PDF files are everywhere but not all of them are tagged. A tagged PDF file has some extra elements called tags. These tags are not much different from the HTML tags. If you have ever learned the HTML language (and who hasn’t), then you know about the various HTML tags like the body tag, header tags, paragraph tag, image tag and so on. There are dozens of tags in HTML and they can be used in hundreds of ways.

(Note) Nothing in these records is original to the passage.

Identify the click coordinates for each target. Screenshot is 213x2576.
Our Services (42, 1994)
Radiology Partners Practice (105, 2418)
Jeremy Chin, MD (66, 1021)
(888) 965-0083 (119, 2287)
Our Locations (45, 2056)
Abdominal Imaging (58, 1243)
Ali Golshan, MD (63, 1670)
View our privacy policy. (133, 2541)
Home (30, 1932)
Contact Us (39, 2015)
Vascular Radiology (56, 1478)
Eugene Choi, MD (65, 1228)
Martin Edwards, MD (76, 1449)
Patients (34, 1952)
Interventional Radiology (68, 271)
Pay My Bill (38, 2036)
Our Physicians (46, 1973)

Similarly, in a tagged PDF file, all the content is contained within various tags. Each of these tags describes which portion of the PDF content goes inside a header tag, which goes inside section tag, which goes inside a paragraph tag, which portion goes inside a link tag and so on. These tags are not visible when you open a tagged PDF inside a regular PDF viewer. However, these tags are very helpful in displaying the PDF file when accessed from large screen readers with assistive technology.
So how do we find out if a PDF file is actually a tagged PDF file? We can use free Sumatra PDF Reader for this:
- First of download and install Sumatra PDF Reader from https://www.sumatrapdfreader.org/.

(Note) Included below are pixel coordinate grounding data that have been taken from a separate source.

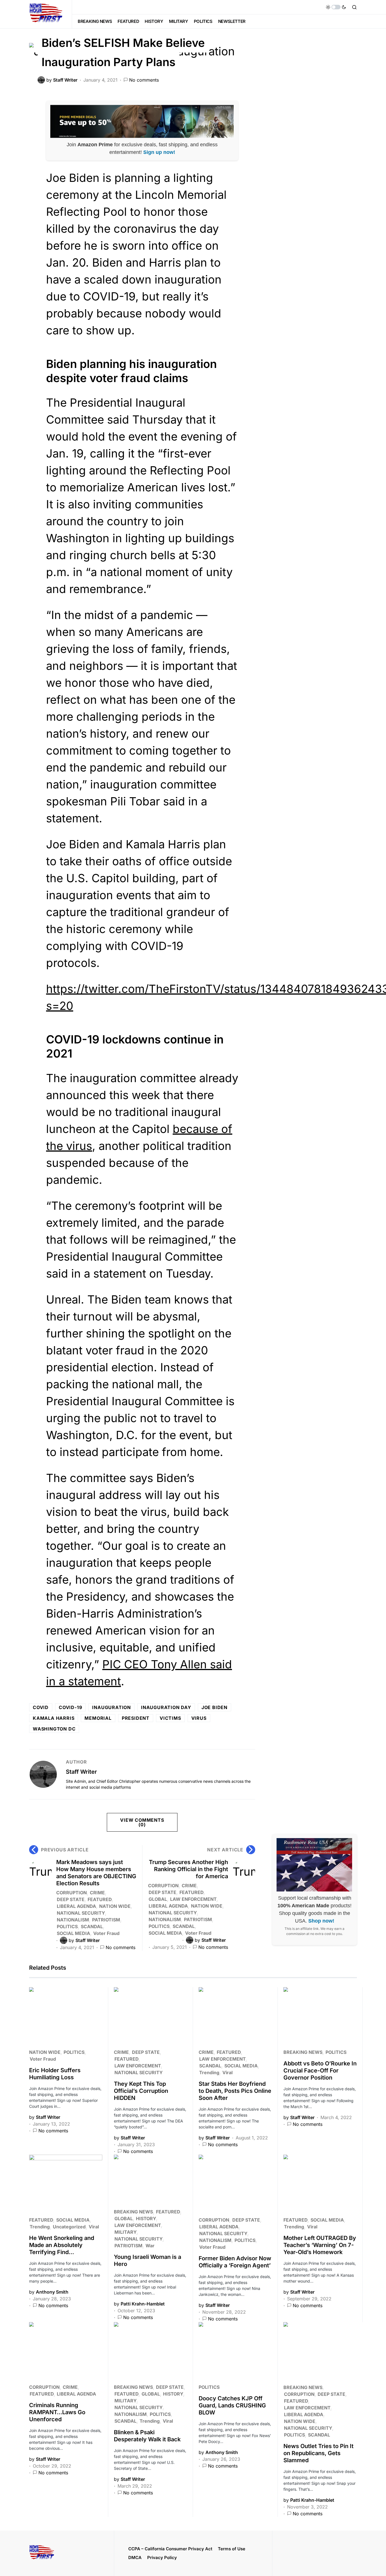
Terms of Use (231, 2548)
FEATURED (100, 1899)
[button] (336, 7)
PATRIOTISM (106, 1920)
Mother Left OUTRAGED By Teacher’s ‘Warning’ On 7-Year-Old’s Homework (319, 2245)
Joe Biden (214, 1707)
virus (199, 1718)
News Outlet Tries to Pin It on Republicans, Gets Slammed (318, 2453)
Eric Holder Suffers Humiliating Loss (55, 2074)
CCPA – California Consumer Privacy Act (170, 2548)
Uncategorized (69, 2227)
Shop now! (321, 1921)
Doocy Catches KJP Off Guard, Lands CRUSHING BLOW (232, 2405)
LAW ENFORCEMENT (193, 1899)
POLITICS (67, 1926)
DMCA (135, 2557)
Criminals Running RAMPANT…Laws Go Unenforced (57, 2412)
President (135, 1718)
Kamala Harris (53, 1718)
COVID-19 (70, 1707)
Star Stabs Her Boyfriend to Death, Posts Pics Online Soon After (235, 2090)
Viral (227, 2072)
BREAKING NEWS (302, 2052)
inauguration (111, 1707)
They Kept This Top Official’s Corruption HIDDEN (141, 2090)
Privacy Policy (162, 2557)
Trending (209, 2072)
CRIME (97, 1892)
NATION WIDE (115, 1906)
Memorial (97, 1718)
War (150, 2245)
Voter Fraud (106, 1933)
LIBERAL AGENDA (76, 1906)
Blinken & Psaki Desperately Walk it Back (147, 2436)
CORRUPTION (71, 1892)
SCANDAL (92, 1926)
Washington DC (54, 1729)
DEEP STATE (70, 1899)
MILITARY (125, 2232)
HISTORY (146, 2218)
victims (170, 1718)
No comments (144, 80)
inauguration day (166, 1707)
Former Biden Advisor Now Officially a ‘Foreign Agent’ (235, 2262)
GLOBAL (158, 1899)
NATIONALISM (73, 1920)
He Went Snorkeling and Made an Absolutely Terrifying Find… (61, 2245)
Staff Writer (81, 1771)
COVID (41, 1707)
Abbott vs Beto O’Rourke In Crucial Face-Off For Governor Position (320, 2070)
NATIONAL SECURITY (81, 1913)
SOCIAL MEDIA (73, 1933)
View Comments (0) (142, 1822)
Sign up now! (159, 152)
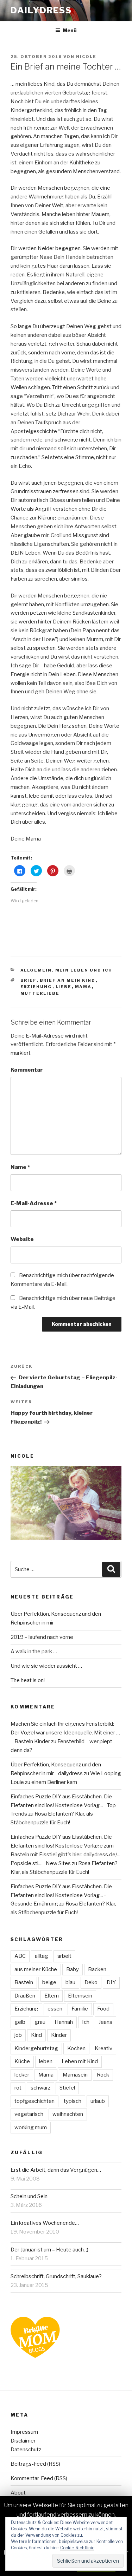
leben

- Open the target PDF file in Sumatra PDF Reader and then select File → Properties from the menubar. Alternatively, you can also use the hotkey Ctrl+D.
- In the PDF properties window, you will be able to see PDF Optimizations says Tagged PDF if the PDF is actually tagged. If the PDF file isn’t tagged, then you won’t see any such text.
Document editors are Microsoft Word or OpenOffice Writer are able to create a tagged PDF file. Depending on the text formatting, OpenOffice Writer can automatically add various tags to the PDF file. Tagged PDF is not that much larger in file size than an untagged PDF file.